§ **Stated problem**
Set down the data below word for word, starting with the line with "This screenshot has" and going on through the line with "coord(411,135)", both included. Leave out the pictures.

§ **Excerpted data**
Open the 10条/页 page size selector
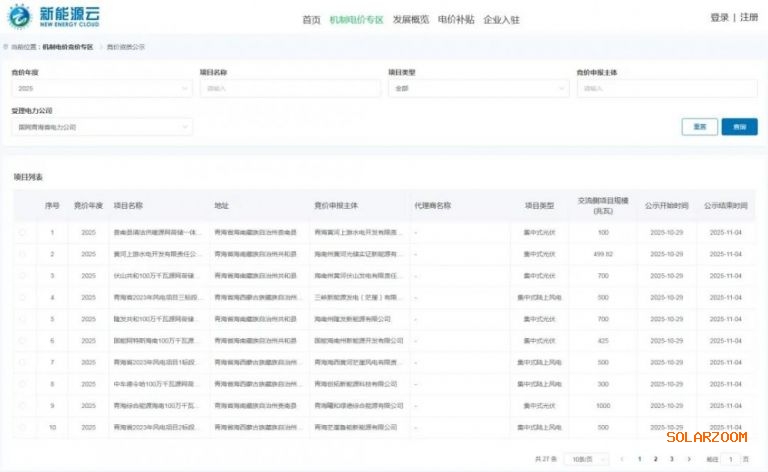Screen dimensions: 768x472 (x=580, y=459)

--

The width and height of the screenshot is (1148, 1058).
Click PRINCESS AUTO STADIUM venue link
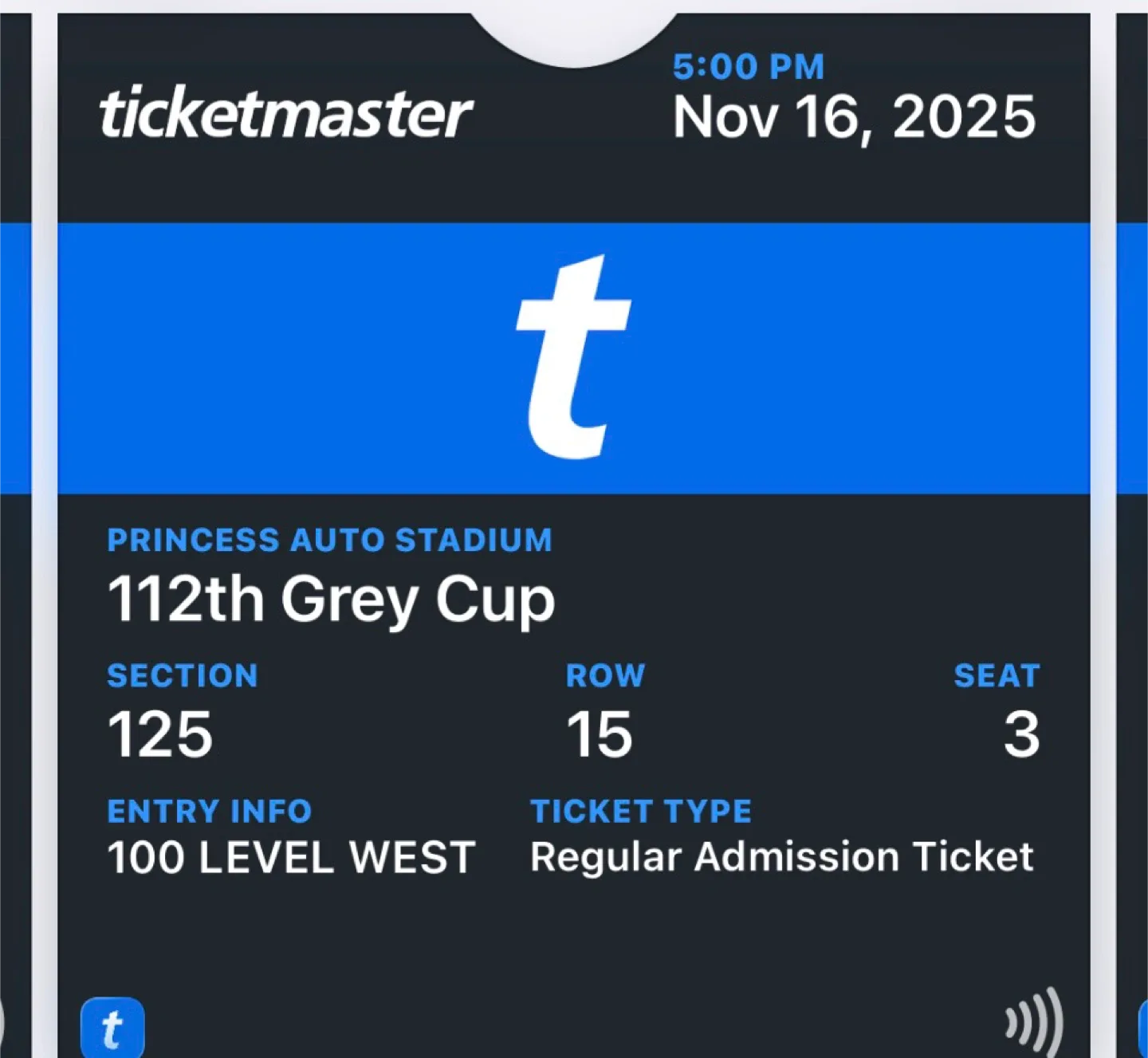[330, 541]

* * *

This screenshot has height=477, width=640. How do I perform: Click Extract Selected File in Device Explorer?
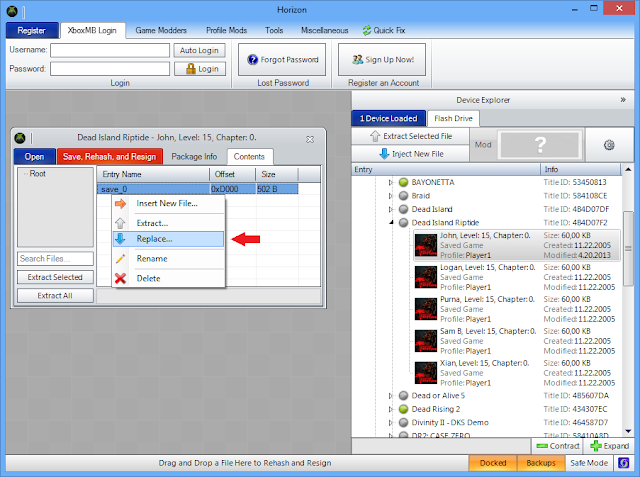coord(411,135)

§ **Written answer**
This screenshot has height=477, width=640. How do I perform: Click Extract Selected File in Device Explorer?
coord(411,135)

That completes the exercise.